# Text provided

---

The Y-Axis handwheel moves the saddle in and out towards the column
The X-Axis handwheel traverses the table past the column (also usually the longest axis)
We never have a problem with Z, it’s the vertical movement of the knee, quill, head whatever.

The biggest error is usually a rotation about the Y axis so this is what we check first.
A quick check with the square and test bar shows the gap:



Now as the test bar is “not a test bar” it’s not guaranteed to be accurate. So rotate the collet 180 degrees and check again:



Yes still there! So check the other side of the bar for consistency:




So it is obvious that the left hand side of the table is Low and therefore the column needs packing on the Right hand side.

Now the column fixing face is a bout 160 mm wide so I will set the trammel to 80 mm. That way I should get a measure of the amount of shim needed.




In the above photo the clock has been preloaded and the needle set to 0
Now rotate 180 degrees and we see we have dropped about 0.3 mm



So slacken off, add some shim ( I used a 15 thou (0.38mm) feeler gauge blade) and tightened things up and checked again. It was interesting that as I tightened the 4 bolts up I could “walk the error out”. Eventually all were tight and this is what greeted me:



Also even though there was a similar error about the X-axis when I checked that I was within 0.02 mm!

---

# Written exercise
Can you reproduce, word for word, the part of the mill-tramming text above that lies between "The Y-Axis handwheel" and "we check first.", inclusive?

# Data provided

---

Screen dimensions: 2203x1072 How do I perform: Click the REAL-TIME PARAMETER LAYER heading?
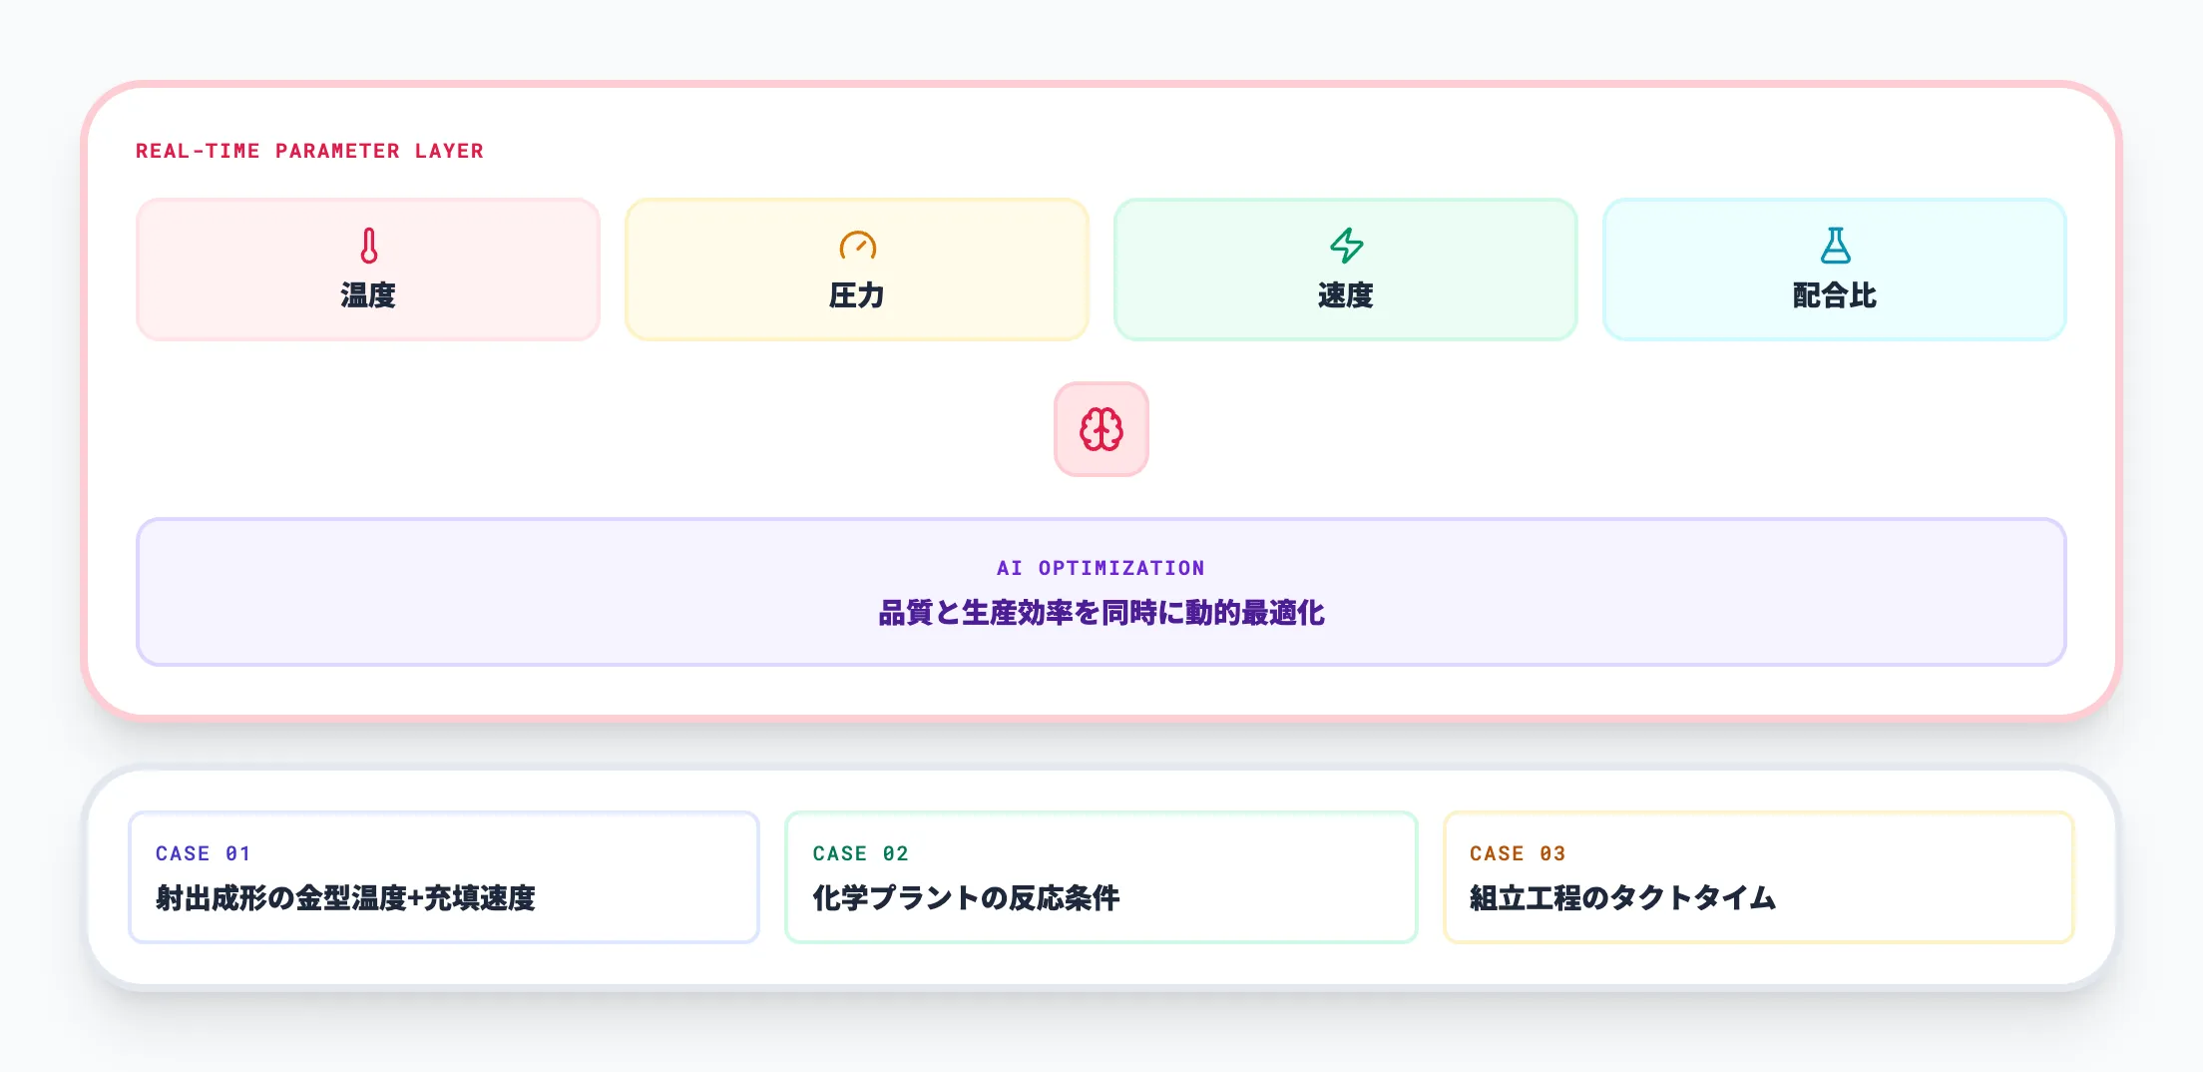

---

# Response to the task
The Y-Axis handwheel moves the saddle in and out towards the column
The X-Axis handwheel traverses the table past the column (also usually the longest axis)
We never have a problem with Z, it’s the vertical movement of the knee, quill, head whatever.

The biggest error is usually a rotation about the Y axis so this is what we check first.